Dissolve sugar in warm water in small bowl, add the yeast and mix to incorporate.  Let stand undisturbed for 10 mins or until foam head forms over the the water.  In large mixing bowl sift flour, add lard and use fingertips to rub it in until flour resembles crumbs.  Add in the yeast water and mix until dough comes together.  If the dough does not come together, add in extra water, 1 tbsp at a time.

Knead the dough.  The dough should end up soft, smooth and elastic.  To achieve soft as baby bottom softness add additional water a careful tbsp at a time, incorporating thoroughly each time until the consistency is correct.  Check if kneaded enough with the window pane test*.

*Window Pane test:  Carefully stretch the dough between your hands.  If you can get the dough to stretch far enough that the dough becomes thin enough to allow light through without breaking, then the dough is kneaded enough.

Put kneaded dough in a deep bowl and cover.  Let rise in a warm spot for 2-3 hours or until the dough almost triples in size.  


While the dough is rising make the filling.  First dice roast pork to pieces the size of a thumbnail.  Heat wok over medium heat.  When hot add oil, then shallots, ginger and onions.  Stir fry until golden brown.  Add in 1 cup water, sugar, light and dark soy sauce, oyster sauce and white pepper.  When this reaches a boil bring heat down to a simmer.  In a bowl thoroughly mix remaining half cup of water and starch.  Pour starch slowly into the wok, stirring constantly until the sauce become quite thick.
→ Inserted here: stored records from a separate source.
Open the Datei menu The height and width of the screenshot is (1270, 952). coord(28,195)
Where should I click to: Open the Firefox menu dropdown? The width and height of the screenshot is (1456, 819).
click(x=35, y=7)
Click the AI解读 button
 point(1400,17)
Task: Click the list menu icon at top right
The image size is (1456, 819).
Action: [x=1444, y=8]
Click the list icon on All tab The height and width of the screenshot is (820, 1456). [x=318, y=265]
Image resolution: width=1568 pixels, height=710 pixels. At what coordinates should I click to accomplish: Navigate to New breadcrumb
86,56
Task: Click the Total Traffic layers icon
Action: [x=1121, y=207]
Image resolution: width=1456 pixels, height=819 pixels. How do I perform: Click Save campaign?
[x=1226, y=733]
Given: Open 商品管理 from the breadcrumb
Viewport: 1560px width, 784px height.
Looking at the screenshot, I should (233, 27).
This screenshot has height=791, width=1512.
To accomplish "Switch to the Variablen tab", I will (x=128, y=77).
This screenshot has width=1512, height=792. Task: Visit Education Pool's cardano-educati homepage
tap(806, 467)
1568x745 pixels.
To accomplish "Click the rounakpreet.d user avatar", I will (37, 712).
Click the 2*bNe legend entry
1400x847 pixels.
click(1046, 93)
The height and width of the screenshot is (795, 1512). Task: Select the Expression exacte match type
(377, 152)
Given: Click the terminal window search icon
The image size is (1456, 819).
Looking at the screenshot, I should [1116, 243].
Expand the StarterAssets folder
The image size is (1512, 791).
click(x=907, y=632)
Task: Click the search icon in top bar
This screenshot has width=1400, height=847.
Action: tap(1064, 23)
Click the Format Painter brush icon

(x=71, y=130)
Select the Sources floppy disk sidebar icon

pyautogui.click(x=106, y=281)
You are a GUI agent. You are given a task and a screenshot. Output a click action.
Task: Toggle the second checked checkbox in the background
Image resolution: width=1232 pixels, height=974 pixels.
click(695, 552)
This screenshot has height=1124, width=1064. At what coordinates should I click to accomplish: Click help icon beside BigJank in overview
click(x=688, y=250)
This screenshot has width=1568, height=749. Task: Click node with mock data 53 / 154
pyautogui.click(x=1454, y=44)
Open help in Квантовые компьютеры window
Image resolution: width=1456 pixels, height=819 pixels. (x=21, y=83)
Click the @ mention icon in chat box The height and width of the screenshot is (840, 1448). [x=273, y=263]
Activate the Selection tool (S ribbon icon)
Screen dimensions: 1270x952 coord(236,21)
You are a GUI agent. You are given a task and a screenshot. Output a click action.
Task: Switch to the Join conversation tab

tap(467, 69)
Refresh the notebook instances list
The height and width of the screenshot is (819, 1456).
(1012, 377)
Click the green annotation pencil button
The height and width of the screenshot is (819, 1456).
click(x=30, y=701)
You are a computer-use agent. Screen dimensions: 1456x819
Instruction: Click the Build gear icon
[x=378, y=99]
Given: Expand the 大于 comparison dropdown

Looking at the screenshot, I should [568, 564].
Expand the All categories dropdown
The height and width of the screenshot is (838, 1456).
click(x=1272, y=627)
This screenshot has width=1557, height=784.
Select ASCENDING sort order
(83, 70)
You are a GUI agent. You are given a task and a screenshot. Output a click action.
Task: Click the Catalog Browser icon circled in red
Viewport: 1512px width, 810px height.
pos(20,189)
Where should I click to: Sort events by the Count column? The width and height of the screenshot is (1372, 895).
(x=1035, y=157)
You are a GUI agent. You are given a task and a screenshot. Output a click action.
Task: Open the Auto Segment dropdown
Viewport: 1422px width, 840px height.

Turn off heat, add in roast pork and sesame oil, stir to combine.  When cooled to room temp the mixture should become stiff enough to spoon out in scoops.

Punch the risen dough down.  Knead for 5 mins until smooth and elastic.  If the dough is too sticky add a tbsp of flour at a time, same for water if too dry.  Cover and let rest for 10 mins.

Sprinkle working surface lightly with flour and cut the dough into 24 equal sized pieces.  (Use a food scale to measure weight to ensure equal sized buns).  Roll each piece to a ball and set aside.  Take one ball and roll out to 3 1/2 inch diameter.  Measure out a heaping tbsp or approx 20g of filling and place in the middle of rolled out dough.

To wrap the bun take the edge of the dough and make one pleat.  Hold this pleat between fore finger and thumb and then use other hand to pleat and add to the first pleat, all the while not moving your fore finger and thumb from their original position.  Repeat until the top is completely pleated and closed in.  Repeat for all the buns.

Line steaming basket with parchment paper.  Place the buns with 1 inch spacing between buns.  Steam 7 mins over high heat.  Eat hot and enjoy!

Tip:  When buns are cooled freeze in zip lock bags.  To reheat steam over high heat for 10 mins.